» **Data to use**:
========
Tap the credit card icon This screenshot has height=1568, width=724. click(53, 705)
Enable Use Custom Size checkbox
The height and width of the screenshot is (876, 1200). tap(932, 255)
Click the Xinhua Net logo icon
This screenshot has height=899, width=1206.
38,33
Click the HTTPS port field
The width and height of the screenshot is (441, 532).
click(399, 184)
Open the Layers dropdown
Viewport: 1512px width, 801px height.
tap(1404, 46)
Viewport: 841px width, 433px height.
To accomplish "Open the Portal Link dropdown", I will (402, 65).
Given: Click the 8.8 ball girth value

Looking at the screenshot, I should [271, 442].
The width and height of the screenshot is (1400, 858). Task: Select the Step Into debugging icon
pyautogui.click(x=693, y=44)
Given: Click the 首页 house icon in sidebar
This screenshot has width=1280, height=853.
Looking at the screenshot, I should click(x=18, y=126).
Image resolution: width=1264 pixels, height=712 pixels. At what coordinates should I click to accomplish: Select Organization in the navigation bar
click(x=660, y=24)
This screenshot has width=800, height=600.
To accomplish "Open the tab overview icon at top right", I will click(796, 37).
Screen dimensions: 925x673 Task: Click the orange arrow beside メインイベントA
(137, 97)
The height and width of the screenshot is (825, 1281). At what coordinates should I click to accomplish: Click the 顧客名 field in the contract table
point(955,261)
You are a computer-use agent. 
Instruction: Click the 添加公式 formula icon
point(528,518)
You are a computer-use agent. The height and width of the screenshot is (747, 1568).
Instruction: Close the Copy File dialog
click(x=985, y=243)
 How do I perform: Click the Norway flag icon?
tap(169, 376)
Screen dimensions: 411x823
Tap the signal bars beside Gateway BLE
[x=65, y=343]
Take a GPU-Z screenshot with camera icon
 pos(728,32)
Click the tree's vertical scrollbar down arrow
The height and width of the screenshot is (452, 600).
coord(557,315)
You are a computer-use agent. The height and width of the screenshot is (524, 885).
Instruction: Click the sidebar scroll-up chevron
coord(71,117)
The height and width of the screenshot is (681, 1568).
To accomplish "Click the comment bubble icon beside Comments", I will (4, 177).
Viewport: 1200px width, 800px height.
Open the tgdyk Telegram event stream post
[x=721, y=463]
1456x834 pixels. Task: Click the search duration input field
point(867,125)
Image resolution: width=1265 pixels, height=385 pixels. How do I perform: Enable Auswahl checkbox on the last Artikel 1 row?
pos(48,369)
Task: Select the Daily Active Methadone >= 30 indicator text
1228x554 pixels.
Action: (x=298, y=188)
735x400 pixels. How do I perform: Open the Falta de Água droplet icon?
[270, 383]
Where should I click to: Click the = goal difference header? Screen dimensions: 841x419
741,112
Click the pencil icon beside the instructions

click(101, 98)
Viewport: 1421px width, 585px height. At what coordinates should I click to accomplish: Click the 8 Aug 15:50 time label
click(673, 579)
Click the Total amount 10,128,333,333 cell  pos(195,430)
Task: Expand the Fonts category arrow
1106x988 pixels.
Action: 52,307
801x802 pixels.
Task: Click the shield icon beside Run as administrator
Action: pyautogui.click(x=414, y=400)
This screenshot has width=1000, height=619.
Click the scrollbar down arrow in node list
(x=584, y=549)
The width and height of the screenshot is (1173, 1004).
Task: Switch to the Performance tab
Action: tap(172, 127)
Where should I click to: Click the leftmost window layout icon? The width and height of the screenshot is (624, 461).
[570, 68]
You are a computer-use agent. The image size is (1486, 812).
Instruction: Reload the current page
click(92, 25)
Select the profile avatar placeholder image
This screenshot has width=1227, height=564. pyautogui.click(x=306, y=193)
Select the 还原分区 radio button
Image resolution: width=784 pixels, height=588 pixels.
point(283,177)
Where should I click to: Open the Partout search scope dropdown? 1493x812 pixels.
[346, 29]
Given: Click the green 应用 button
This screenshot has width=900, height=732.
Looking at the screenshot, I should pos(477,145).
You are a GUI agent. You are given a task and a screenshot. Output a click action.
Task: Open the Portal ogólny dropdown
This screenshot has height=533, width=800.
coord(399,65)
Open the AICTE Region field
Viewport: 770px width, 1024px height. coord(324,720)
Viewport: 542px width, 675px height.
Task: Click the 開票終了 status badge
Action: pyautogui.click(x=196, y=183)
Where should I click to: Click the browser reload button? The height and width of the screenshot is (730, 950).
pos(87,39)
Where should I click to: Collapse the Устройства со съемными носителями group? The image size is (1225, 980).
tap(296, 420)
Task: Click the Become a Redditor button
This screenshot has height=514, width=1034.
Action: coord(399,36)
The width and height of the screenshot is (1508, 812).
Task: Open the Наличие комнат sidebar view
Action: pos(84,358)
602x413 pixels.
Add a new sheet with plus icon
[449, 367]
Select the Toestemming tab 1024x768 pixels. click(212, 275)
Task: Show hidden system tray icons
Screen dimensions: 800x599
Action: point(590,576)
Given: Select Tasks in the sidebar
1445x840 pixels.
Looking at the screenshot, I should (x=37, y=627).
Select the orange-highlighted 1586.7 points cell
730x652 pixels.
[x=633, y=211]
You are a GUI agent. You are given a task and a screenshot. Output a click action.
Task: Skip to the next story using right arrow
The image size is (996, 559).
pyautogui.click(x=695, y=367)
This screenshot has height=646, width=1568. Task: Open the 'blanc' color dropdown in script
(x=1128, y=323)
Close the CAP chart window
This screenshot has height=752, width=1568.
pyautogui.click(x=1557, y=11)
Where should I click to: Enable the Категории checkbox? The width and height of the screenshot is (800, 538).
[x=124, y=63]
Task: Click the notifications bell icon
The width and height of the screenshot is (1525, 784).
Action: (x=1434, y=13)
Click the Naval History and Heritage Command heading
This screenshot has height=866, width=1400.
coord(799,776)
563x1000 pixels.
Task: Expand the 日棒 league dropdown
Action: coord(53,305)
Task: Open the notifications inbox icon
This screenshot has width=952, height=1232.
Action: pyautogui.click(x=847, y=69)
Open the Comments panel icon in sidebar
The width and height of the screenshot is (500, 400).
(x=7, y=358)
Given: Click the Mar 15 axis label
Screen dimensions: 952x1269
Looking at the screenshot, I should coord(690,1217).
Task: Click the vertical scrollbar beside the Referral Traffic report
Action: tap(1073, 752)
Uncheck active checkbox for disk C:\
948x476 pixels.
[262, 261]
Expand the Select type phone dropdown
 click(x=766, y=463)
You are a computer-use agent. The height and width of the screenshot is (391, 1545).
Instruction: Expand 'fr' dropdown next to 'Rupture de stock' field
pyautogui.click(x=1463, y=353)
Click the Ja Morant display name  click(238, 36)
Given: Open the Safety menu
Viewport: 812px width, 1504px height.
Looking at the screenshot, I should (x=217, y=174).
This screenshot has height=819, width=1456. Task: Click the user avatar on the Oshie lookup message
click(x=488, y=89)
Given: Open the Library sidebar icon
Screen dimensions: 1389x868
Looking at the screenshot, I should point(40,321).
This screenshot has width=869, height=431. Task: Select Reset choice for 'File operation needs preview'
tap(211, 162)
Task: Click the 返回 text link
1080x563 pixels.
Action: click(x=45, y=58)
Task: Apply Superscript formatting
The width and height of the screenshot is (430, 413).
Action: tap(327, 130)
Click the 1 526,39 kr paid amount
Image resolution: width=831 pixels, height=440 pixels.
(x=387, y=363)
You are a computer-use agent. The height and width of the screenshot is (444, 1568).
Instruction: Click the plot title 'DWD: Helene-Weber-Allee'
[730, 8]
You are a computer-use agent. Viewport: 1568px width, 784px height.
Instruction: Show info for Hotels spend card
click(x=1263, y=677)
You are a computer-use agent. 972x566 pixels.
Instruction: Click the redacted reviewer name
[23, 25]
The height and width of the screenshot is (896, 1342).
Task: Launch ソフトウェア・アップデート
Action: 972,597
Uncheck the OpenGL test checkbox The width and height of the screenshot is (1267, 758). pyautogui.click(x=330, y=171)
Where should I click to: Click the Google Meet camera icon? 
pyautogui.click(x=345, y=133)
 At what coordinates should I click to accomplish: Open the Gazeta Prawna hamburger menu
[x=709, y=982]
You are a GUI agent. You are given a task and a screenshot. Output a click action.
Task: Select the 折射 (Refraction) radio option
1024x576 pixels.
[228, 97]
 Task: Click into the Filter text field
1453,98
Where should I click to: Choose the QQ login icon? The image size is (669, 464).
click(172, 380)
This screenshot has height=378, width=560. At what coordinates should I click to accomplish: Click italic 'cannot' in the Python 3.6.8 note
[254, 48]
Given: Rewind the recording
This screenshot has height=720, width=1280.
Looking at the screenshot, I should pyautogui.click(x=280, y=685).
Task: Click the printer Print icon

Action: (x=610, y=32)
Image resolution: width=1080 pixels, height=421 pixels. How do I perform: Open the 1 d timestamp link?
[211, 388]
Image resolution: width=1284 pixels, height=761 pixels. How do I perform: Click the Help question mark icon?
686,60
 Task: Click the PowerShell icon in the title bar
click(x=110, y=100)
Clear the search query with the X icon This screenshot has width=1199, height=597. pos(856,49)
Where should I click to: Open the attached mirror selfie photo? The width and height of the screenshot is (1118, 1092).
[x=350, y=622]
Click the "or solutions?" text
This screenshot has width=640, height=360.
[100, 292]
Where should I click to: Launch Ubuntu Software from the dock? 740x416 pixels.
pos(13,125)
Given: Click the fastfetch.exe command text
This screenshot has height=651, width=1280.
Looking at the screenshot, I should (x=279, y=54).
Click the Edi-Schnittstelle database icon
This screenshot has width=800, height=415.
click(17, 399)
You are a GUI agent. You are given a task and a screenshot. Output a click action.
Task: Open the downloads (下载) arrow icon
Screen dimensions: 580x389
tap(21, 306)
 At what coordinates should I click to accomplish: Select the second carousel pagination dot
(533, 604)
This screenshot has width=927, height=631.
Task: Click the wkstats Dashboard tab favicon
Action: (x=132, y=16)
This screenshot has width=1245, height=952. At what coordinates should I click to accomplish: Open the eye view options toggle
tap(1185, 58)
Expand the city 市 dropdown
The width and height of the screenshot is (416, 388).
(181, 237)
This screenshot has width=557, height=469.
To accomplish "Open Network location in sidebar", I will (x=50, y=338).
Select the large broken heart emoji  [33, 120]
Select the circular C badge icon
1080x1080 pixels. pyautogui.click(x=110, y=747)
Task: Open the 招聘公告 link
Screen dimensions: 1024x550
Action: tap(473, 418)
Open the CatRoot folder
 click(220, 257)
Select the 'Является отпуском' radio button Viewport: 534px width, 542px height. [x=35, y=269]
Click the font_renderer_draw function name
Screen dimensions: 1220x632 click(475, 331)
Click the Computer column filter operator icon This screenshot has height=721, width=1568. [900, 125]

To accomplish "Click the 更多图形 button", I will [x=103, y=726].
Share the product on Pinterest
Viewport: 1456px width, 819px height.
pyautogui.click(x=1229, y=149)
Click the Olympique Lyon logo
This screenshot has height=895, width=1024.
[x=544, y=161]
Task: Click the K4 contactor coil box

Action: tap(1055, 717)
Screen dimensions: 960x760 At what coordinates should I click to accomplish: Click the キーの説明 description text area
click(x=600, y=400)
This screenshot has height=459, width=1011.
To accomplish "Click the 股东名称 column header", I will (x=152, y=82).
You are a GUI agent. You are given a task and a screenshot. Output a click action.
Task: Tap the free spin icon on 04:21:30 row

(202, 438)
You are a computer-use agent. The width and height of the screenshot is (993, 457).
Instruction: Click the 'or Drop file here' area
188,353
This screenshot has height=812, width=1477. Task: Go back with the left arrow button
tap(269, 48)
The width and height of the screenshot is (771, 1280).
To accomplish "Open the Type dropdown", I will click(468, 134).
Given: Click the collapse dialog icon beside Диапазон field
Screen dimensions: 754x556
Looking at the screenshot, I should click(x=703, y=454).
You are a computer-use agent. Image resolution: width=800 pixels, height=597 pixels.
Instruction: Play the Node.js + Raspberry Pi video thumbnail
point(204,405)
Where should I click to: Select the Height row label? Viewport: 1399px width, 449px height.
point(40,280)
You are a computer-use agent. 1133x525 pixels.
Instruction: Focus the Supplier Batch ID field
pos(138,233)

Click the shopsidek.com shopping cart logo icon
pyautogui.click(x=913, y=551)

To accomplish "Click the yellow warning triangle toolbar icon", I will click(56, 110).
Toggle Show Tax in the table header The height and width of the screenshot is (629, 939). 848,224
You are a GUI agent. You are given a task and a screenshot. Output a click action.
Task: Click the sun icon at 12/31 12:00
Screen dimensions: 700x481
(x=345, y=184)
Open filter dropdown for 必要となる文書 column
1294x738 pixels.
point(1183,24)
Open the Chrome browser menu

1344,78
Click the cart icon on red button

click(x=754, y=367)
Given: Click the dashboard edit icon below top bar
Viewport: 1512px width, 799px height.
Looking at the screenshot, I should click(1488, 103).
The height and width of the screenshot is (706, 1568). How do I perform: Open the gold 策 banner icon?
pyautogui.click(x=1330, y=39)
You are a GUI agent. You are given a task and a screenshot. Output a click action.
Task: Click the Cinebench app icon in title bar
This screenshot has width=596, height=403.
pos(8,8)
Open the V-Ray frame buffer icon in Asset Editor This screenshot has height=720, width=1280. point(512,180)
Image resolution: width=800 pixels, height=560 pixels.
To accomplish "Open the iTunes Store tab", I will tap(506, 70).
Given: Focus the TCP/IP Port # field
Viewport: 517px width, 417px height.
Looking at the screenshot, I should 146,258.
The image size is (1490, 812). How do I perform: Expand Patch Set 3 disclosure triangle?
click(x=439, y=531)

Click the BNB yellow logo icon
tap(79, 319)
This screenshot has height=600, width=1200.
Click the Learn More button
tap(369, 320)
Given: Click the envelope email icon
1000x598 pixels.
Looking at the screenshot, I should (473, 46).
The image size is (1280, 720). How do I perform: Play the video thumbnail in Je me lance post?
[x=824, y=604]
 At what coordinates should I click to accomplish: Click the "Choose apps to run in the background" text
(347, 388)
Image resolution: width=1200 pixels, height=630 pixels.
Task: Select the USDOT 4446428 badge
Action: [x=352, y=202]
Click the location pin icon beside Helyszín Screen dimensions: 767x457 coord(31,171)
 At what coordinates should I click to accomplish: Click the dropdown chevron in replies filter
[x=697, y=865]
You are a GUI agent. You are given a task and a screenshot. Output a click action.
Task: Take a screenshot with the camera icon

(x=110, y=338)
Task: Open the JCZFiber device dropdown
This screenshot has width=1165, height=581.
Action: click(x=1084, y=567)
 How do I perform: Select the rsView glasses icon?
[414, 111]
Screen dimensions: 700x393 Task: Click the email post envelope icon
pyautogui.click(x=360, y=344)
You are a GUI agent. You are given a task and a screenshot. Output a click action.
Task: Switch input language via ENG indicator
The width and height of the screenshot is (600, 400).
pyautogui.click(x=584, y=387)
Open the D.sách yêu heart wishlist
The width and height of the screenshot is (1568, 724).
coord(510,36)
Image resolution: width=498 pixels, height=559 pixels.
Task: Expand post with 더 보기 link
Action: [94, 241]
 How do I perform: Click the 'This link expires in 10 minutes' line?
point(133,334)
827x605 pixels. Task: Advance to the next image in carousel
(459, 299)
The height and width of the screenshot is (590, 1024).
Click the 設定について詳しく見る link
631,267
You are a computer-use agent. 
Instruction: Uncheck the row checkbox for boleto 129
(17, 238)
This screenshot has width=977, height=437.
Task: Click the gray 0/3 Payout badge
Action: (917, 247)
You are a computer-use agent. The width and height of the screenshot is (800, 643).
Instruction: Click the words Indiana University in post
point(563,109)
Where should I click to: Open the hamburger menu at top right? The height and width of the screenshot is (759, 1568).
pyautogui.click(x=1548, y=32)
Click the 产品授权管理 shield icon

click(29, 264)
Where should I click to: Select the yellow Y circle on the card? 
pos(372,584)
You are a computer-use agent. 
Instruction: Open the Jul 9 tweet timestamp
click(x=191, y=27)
========
» **Requirement**: Copy the records above exactly, beginning at the line that contains "Where should I click to: Choose" and stopping after the line that contains "Clear the search".

» **Answer for this exercise**:
Where should I click to: Choose the QQ login icon? The image size is (669, 464).
click(172, 380)
This screenshot has height=378, width=560. At what coordinates should I click to accomplish: Click italic 'cannot' in the Python 3.6.8 note
[254, 48]
Given: Rewind the recording
This screenshot has height=720, width=1280.
Looking at the screenshot, I should pyautogui.click(x=280, y=685).
Task: Click the printer Print icon

Action: (x=610, y=32)
Image resolution: width=1080 pixels, height=421 pixels. How do I perform: Open the 1 d timestamp link?
[211, 388]
Image resolution: width=1284 pixels, height=761 pixels. How do I perform: Click the Help question mark icon?
686,60
 Task: Click the PowerShell icon in the title bar
click(x=110, y=100)
Clear the search query with the X icon This screenshot has width=1199, height=597. pos(856,49)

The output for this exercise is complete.